Is it a fact? Ans:- No. Q.3. Do you to have defence witness to defence yourself? Ans:- Yes. But the accused Lalnunsanga was unable to produce his defence witness as his witness was already expired before recording his statement in the Court.” 22. The recording in the judgment dated 12.2.2013 is contrary to the records. Another important aspect in this matter is that the third question that is recorded in the judgment states whether the accused has any defence witness to which he had answered ‘yes’. This question is not found in the LCR. 23. From a perusal of the questions put to the accused under Section 313 CrPC, this Court finds that the accused has not been given an opportunity of explaining his conduct appropriately. 24. Considering the contradiction between judgment and the record, this Court is of the considered opinion that the same should not put the accused at the peril of being lodged in the Jail without giving him the appropriate opportunity as provided by law and therefore finds that the whole criminal proceedings stands vitiated. 25. This Court has also considered the submissions made by the learned Addl.
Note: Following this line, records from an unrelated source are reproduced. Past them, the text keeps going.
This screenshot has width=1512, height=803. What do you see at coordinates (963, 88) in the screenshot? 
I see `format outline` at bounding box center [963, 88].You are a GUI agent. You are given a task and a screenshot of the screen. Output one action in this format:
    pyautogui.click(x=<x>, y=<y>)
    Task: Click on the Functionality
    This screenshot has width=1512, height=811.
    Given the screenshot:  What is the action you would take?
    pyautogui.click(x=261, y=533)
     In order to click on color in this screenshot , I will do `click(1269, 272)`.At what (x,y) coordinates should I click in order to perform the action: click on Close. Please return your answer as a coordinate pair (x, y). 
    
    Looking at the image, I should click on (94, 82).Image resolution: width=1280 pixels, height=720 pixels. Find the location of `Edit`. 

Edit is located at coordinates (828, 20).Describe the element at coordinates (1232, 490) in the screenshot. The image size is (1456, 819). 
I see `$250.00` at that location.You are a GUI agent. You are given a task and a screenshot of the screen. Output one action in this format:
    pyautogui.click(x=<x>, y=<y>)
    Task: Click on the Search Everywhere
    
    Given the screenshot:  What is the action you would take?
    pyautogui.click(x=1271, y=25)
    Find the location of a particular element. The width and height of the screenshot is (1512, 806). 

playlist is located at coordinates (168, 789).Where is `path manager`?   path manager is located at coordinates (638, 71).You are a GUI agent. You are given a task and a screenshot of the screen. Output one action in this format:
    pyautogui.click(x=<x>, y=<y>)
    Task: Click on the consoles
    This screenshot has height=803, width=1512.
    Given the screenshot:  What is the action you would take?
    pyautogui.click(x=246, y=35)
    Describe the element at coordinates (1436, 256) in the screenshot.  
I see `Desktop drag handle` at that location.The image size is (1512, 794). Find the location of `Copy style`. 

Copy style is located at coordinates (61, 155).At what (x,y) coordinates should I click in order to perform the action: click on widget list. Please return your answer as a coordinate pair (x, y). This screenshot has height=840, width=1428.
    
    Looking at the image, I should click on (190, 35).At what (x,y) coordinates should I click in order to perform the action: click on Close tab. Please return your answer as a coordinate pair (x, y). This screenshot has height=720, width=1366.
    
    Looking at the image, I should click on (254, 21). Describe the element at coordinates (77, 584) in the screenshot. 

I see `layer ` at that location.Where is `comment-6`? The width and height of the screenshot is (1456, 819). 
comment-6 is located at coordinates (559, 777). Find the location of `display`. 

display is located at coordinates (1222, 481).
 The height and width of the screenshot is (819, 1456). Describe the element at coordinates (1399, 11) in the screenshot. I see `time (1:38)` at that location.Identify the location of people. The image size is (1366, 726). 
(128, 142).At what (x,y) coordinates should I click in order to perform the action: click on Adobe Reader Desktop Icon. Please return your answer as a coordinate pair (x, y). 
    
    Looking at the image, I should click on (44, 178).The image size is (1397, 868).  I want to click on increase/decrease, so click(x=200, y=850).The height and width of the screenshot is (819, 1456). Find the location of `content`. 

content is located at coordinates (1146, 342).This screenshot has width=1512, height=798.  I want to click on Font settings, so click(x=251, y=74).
Public Prosecutor, Mizoram as well as the citation relied upon by him. On consideration of the citation, this Court is of the opinion that the facts and circumstances of the present case may not attract the case of Swaran Singh (Supra). The occurrence took place on 6.3.2002 and considering the long period of time that has passed and also taking into consideration that the accused has been in Jail for more than 2 (two) years, this Court instead of remanding back the case has no other option but to set aside the conviction and sentence passed by the learned trial Court. 26. Accordingly, the judgment and order dated 12.2.2013 passed by the learned Addl. District & Session Judge-II, Aizawl in Criminal Trial No. 451/2002 convicting the accused under Section 304 IPC and sentencing him to undergo Rigorous Imprisonment (RI) for a period of 5 years is set aside and quashed. The accused namely, Sh. Lalnunsanga is directed to be released forthwith, if not wanted in any other case. 27. Send down the LCR. 28. This appeal is accordingly allowed. 29. No cost.